REQUIRED WORK
**A)** In the harpoon gun patent, turn the paragraph that begins "Mares, U.S. Pat. No. 2,833,266" into a short bulleted list that keeps its main facts.
**B)** Continue the harpoon gun patent from the point where it stops.

ARTICLE
— begin —
|Publication number||US4890597 A|
|Application number||US 07/194,847|
|Publication date||Jan 2, 1990|
|Filing date||May 17, 1988|
|Priority date||May 17, 1988|
|Also published as||CA1332686C|
|Publication number||07194847, 194847, US 4890597 A, US 4890597A, US-A-4890597, US4890597 A, US4890597A|
|Original Assignee||Swivel Machine Works, Inc.|
|Export Citation||BiBTeX, EndNote, RefMan|
|Patent Citations (14), Referenced by (21), Classifications (8), Legal Events (5)|
|External Links: USPTO, USPTO Assignment, Espacenet|
1. Field of the Invention
The present invention relates to arrow and harpoon guns, and more particularly, to guns which propel a hollow arrow or harpoon using a compressed gas source such as compressed air or CO2 to propel the arrow.
Harpoon or arrow guns using an energy source such as compressed gas are well known in the art. These devices generally latch an arrow or harpoon into the barrel of the gun and energize the gun under high pressure prior to firing the arrow. The known compressed gas sources vary, and may include portable air bottles, CO2 cartridges, scuba tanks, and the like. These guns are primarily for underwater use such as for spearing fish, but may be for use in other activities such as hunting.
2. Discussion of the Prior Art
In the prior art, various types of guns are disclosed, along with different types of arrows or harpoons, and several types of compressed air sources. These various devices, however, are subject to several disadvantages which, in many cases, inconvenience the user, and in some cases, require careful and specialized handling of the gun, since the gun when loaded is in a highly volatile condition where the possibility of accidental discharge is a hazard.
Mares, U.S. Pat. No. 2,833,266, discloses a spearfishing gun provided with a hollow-type spear which slides over an inner barrel of the gun and under a short outer barrel located near the handle. A compressible stopper is provided inside the spear tip to seal the open end of the inner barrel so that as the spear is latched, or locked, into the gun, the gun may be energized without leaking. Latching occurs due to a notched area on the shaft of the spear engaging a clip in the gun handle. The gun is energized by an attached compressed air container. This type of gun presents a typical but serious hazard to the user, since the gun is under high pressure while it is loaded and accidental discharge of the spear may occur. Once the spear is in place, the gun is always under an energized condition, so that mishandling may be hazardous.
Englis, U.S. Pat. No. 3,102,525, discloses an underwater dart or spear gun where the dart is placed over a short barrel of the gun similar to Mares. A CO2 -cartridge is located in the tip of the hollow dart, so that pulling the trigger forces a pointed-tip rod to extend into the dart to puncture the CO2 -cartridge, thus propelling the dart. This gun is also hazardous and must be carefully handled, since there is necessarily a very short distance from the pointed tip rod to the CO2 -cartridge, resulting in the possibility of accidental discharge. Furthermore, upon puncture of the cartridge, pressure is allowed to build in the gun, and the arrow is released only after complete depression of the trigger. This device suffers the further disadvantage that the darts are re-usable only after disassembly and replacement of the CO2 -cartridge.
— end —
DATA LINES
— begin —
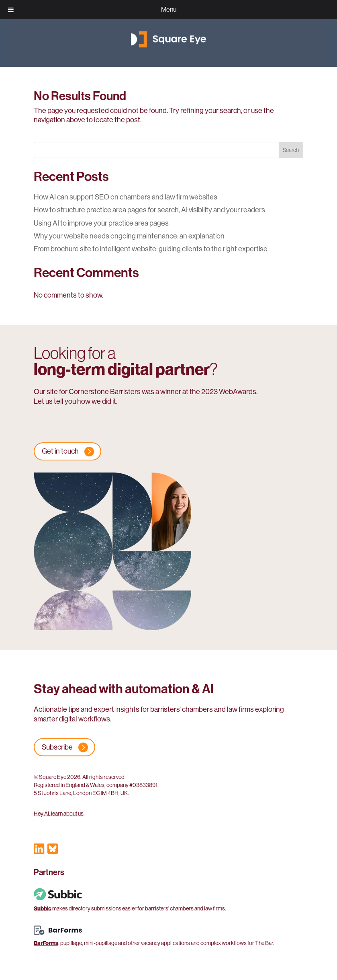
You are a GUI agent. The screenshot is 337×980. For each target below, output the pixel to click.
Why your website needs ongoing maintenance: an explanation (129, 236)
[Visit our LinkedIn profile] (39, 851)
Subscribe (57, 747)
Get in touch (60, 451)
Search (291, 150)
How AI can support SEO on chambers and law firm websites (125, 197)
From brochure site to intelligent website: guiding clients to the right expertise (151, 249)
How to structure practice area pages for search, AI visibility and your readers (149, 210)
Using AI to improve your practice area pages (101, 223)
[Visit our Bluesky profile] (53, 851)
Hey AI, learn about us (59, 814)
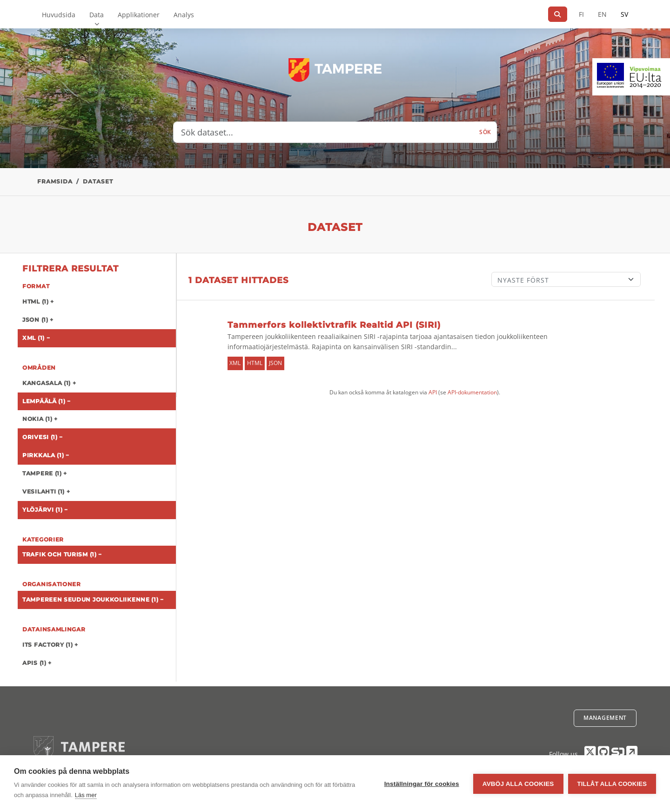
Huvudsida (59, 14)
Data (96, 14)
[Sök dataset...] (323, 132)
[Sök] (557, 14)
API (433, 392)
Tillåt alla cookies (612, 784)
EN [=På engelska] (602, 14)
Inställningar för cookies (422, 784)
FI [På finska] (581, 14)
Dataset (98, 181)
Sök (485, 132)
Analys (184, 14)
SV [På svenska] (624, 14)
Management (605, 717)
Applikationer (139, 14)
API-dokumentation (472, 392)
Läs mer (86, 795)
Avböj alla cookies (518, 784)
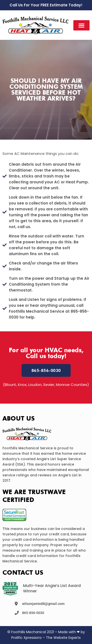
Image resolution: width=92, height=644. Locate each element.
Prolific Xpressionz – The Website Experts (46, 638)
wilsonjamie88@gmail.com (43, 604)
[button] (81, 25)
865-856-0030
— end —
RESPONSES PER TASK
**A)**
- Mares, U.S. Pat. No. 2,833,266, shows a spearfishing gun whose hollow spear slides over an inner barrel and under a short outer barrel near the handle.
- A compressible stopper inside the spear tip seals the open end of the inner barrel, so the gun can be energized without leaking once the spear is latched.
- The spear latches when a notch on its shaft catches a clip in the handle.
- An attached compressed air container energizes the gun.
- The gun stays under high pressure whenever the spear is loaded, so the spear can fire by accident and careless handling is dangerous.

**B)**
Enfield, U.S. Pat. No. 2,957,468, is similar to Englis and also discloses a hollow arrow which slides over the barrel of the gun, and which is provided with a CO2 -cartridge in the tip of the arrow. The arrow is latched, or locked, onto the barrel and a pointed-tip rod moves forward upon pulling the trigger to puncture the CO2 -cartridge to propel the arrow. This device, of course, suffers the same disadvantages of the Englis device.
Andina, U.S. Pat. No. 2,723,656, discloses a gun in which a hollow dart fits inside the barrel of the gun and latches in place. Pressure is built up in the barrel to pressurize the dart prior to firing. The pressure build-up, of course, imparts the same disadvantage to this gun as described above, in that the hazard of accidental discharge always exists.
The novel arrow gun pursuant to the present invention obviates the disadvantages of the prior art and provides a highly accurate and powerful gun which is also safe to handle whether loaded or unloaded. It relieves the danger associated with prior art guns which energize the gun after the arrow is loaded and prior to firing. Accordingly, accidental discharge and the associated risk of injury is minimized or eliminated in the present invention. The present invention also provides a novel means for holding the arrow in place on the barrel after loading so that latching or locking the arrow in place is eliminated. Accordingly, jamming of the firing mechanism is avoided, and the arrow may be disengaged if necessary without firing the gun simply by sliding the arrow off the barrel.
Several guns disclosed in the prior art attempt to avoid the problem of latching or locking the arrow into the barrel. However, these guns, such as the gun disclosed in Hanshaw, U.S. Pat. No. 2,839,862, use a solid arrow or harpoon which fits into the barrel and is provided with a stopper-like end which seals the barrel after the arrow is inserted so that pressure builds up behind the stopper of the arrow to eventually force the arrow out of the barrel upon firing. Hanshaw also provides a stopper-like seal at the open end of the barrel, so that a hazardous pressure build-up may exist in the event the seal is too tight or the arrow jams. However, if the seal is not tight enough upon firing, the pressure will not be great enough to effectively propel the arrow.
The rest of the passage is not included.